This swing towards mass adoption highlights the fact that most practicing engineers either lack the professional training resources to pivot into a career in designing EV systems. How can EEs keep up with the demand for EV skills?
Opportunities and Challenges for the EV Market
The automotive landscape has changed dramatically since the early 2000s, where electrification arrived in the form of traditional hybrid-electric vehicles (HEVs). Reliant on a large battery, electric motor, and internal combustion engine (e.g., the Toyota Prius), these platforms were jumping-off points for further research. While hybrid vehicles were clearly more efficient and eco-friendly than their fully mechanical predecessors, would these benefits be sufficient to satisfy regulators and customers alike?
Thereafter, vehicle manufacturers have injected the market with a number of new technologies:
- Plugin hybrid electric vehicles (PHEVs)
- Extended range battery electric vehicles (E-REVs)
- Battery electric vehicles (BEVs)
While powertrains didn’t necessarily become more complex in all instances, their quirks certainly required additional thought. How would regenerative braking capabilities be designed and implemented? Could large battery packs and cell layouts provide ample performance while preserving reliability? How can gasoline engines and electric motors coexist harmoniously?
Additionally, ample planning revolves around incorporating new electrical components with a car’s existing ECU (electric control unit) or ECM (electric control module). The car’s “brain” must essentially be able to register and monitor added powertrain components in real time. Will these additional dependencies impact reliability, especially if critical electrical parts fail?

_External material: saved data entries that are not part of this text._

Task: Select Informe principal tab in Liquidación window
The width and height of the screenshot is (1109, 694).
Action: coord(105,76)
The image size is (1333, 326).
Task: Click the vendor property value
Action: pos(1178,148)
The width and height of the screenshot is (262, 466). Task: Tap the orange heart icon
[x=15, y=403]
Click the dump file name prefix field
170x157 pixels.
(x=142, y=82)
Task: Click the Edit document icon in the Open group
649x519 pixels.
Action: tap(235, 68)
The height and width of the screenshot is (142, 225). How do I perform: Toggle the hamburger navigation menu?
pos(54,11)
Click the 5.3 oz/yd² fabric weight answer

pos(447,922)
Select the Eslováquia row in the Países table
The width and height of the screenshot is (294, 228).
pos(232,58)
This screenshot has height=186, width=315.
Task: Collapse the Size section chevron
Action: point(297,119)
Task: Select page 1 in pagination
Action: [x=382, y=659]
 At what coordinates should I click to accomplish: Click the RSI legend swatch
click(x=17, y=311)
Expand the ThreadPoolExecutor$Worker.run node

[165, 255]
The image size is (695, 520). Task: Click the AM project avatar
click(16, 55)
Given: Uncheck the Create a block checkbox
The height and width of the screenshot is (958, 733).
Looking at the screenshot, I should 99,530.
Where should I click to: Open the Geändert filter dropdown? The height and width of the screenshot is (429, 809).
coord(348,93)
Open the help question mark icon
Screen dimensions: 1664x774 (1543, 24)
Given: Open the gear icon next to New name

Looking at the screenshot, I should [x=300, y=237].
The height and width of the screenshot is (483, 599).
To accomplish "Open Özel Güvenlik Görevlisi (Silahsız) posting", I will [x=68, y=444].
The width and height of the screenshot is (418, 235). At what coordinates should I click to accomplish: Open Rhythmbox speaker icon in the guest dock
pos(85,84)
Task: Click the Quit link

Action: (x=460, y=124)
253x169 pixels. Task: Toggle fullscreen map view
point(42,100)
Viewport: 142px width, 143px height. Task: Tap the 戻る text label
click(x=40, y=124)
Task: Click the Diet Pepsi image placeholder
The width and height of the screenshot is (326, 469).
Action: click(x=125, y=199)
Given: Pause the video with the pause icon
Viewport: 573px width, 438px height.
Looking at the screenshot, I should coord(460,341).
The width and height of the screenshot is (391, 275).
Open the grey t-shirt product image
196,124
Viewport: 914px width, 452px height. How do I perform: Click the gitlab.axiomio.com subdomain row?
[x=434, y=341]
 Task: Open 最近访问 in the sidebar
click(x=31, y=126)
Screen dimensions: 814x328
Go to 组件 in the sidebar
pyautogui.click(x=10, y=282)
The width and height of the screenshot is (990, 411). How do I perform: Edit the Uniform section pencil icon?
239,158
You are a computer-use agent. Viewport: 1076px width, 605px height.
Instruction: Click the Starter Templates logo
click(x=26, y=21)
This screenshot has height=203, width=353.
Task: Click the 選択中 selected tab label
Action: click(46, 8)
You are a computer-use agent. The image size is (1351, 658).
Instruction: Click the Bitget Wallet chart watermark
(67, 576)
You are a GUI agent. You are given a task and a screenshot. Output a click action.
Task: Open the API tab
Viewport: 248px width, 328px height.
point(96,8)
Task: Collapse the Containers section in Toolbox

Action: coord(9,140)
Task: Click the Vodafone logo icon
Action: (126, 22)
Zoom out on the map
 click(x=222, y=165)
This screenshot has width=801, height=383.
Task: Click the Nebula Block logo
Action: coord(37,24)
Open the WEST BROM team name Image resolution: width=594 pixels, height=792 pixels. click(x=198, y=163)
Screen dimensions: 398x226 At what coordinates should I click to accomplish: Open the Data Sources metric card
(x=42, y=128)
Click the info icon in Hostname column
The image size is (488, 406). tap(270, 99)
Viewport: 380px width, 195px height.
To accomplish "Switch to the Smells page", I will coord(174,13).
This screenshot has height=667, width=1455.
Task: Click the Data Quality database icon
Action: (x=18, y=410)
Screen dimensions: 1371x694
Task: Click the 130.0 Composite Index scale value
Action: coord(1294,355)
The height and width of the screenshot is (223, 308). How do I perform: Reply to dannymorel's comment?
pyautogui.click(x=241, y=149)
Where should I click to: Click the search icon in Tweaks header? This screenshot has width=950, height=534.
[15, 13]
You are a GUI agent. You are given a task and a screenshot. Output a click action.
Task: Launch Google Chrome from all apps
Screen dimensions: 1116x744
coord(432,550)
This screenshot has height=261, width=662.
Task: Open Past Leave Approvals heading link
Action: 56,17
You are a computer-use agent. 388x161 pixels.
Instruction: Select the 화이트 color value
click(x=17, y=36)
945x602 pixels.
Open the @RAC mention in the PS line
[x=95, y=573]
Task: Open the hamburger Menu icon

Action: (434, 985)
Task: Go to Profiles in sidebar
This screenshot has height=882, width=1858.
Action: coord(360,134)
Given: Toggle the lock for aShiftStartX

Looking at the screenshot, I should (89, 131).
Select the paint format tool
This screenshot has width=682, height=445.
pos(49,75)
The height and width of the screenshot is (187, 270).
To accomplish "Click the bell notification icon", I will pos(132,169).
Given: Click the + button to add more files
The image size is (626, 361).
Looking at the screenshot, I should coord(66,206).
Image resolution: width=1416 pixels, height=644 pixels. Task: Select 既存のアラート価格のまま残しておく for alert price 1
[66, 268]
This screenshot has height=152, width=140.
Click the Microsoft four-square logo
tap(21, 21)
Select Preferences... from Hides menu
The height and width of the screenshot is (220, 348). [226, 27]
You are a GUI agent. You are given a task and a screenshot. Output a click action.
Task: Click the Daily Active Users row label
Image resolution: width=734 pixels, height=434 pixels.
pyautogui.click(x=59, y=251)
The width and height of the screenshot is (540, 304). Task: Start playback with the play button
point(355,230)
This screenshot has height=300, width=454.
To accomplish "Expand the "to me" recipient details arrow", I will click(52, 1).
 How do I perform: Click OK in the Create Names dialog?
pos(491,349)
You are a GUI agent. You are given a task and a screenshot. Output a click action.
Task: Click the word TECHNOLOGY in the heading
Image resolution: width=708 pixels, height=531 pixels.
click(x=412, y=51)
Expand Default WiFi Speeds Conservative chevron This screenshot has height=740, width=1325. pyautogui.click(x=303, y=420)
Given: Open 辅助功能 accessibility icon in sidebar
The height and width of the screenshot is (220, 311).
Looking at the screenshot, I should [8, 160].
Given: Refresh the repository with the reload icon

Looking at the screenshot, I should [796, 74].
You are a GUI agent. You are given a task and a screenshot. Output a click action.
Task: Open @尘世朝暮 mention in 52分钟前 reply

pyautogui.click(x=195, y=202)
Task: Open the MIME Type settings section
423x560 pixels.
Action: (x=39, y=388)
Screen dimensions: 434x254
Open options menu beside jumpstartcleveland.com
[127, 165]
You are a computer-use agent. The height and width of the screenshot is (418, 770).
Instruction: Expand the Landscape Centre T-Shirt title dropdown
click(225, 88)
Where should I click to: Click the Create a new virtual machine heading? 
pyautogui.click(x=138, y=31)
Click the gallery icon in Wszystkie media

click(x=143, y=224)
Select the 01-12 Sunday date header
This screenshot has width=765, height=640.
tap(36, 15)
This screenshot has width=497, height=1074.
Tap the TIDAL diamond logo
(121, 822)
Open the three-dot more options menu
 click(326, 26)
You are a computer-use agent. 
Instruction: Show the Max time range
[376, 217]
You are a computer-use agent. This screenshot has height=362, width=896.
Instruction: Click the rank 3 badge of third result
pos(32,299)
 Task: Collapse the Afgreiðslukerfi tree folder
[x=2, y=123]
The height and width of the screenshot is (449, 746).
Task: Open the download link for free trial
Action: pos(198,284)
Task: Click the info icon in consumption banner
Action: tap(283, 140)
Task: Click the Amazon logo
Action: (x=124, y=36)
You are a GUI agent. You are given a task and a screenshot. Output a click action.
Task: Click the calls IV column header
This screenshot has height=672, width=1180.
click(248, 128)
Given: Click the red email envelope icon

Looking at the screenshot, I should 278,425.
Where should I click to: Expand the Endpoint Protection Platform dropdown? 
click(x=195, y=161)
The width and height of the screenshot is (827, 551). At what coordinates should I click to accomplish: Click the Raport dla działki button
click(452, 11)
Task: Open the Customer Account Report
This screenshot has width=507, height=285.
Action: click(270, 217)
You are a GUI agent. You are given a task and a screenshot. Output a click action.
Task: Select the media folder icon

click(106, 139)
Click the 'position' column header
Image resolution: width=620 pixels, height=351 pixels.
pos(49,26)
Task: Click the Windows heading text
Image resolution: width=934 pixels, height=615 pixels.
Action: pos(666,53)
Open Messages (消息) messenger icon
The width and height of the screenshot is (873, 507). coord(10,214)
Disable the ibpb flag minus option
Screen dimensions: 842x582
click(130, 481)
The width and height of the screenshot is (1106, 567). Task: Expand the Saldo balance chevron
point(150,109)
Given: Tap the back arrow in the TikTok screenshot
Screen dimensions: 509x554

Understanding the Skills Gap
Both mechanical and electrical engineers especially have faced similar questions for years. Nowadays, as we transition further towards BEVs (eventually abandoning gasoline, as many envision), EEs have taken center stage in the discussion.
There’s some concern, however. In an effort to create successful EV development programs, companies are ravenously headhunting experienced electrical engineers—plucking them from other industries, or in many cases, from competitors. Established companies and feisty startups alike (of which there are many) are offering experienced EEs massive pay jumps to lure them into the fold. When all of our best engineering professionals are spoken for, how do we account for that skills gap?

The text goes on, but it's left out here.